Given entries Block Start

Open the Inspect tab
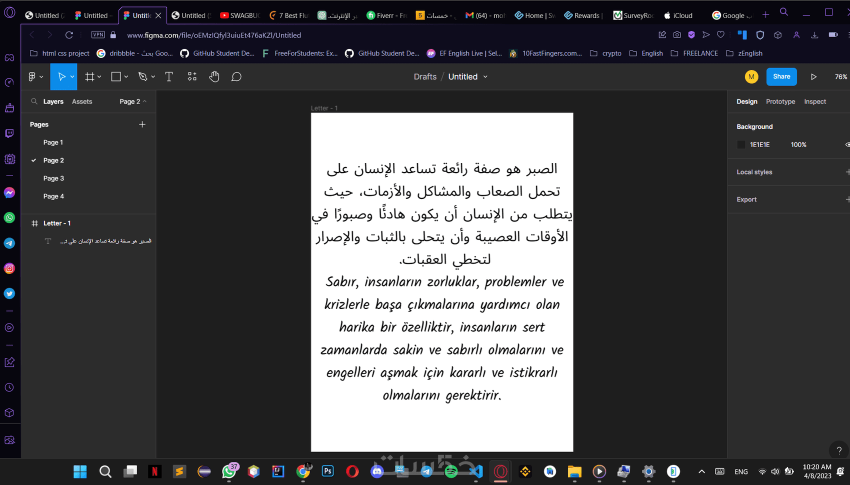 click(815, 101)
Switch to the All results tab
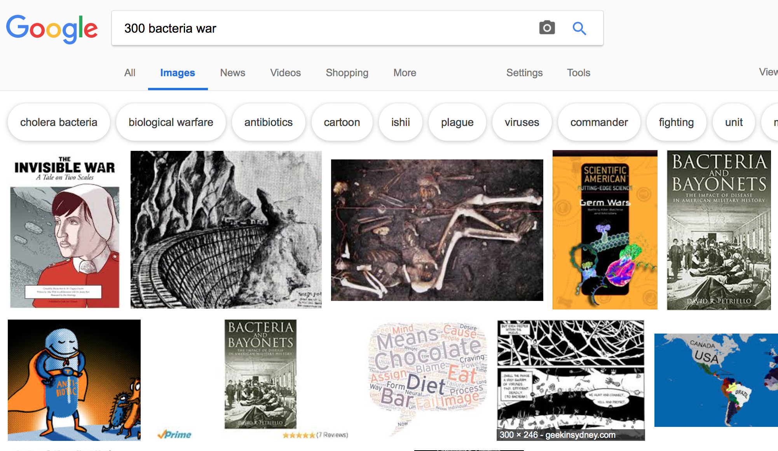Image resolution: width=778 pixels, height=451 pixels. coord(130,73)
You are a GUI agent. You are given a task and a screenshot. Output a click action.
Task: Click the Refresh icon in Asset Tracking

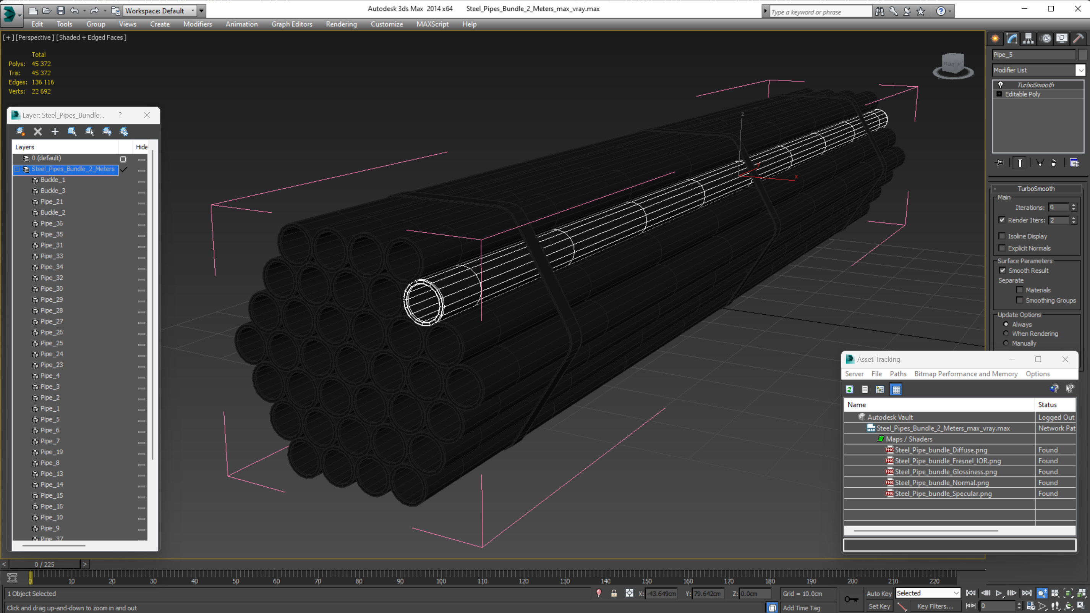point(849,389)
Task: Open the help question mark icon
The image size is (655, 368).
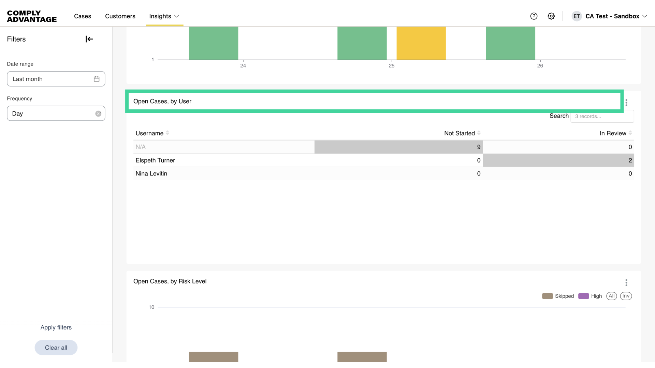Action: [x=534, y=16]
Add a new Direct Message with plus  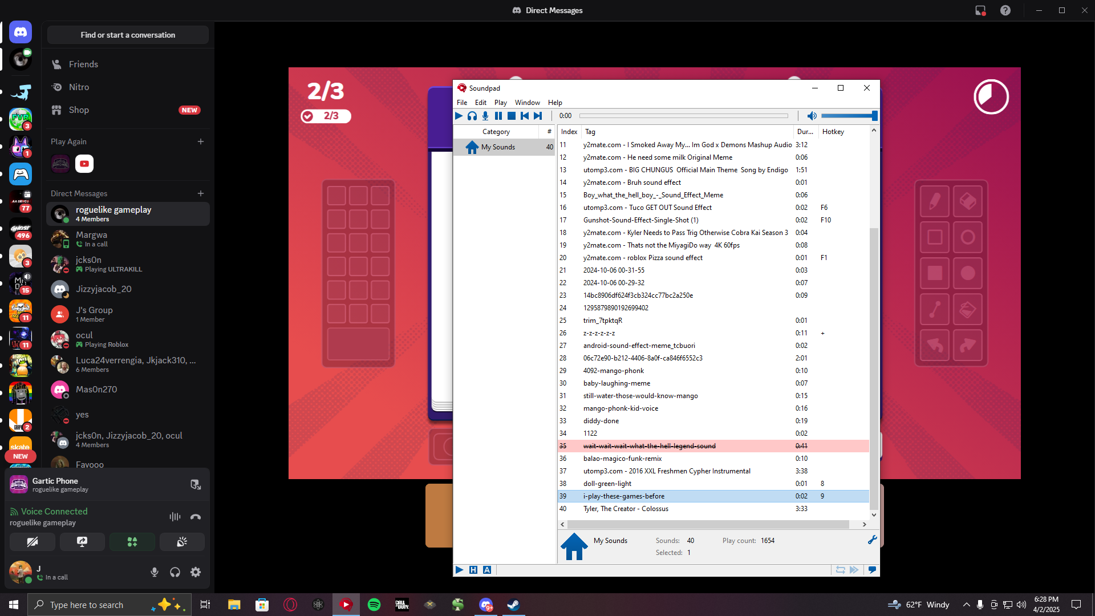[201, 193]
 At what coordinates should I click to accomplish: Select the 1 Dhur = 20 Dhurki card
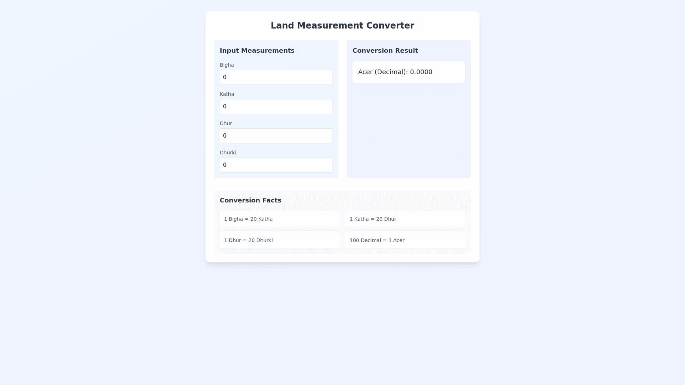[279, 240]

Given entries Block End

> **Task directions**
Return the opening line of the data above and every line after it up to and including the line that holds "You are a GUI"; pictures stay out.

> **Task result**
Open the Inspect tab
 click(815, 101)
Switch to the All results tab
Image resolution: width=778 pixels, height=451 pixels. coord(130,73)
You are a GUI agent. You are given a task and a screenshot. Output a click action.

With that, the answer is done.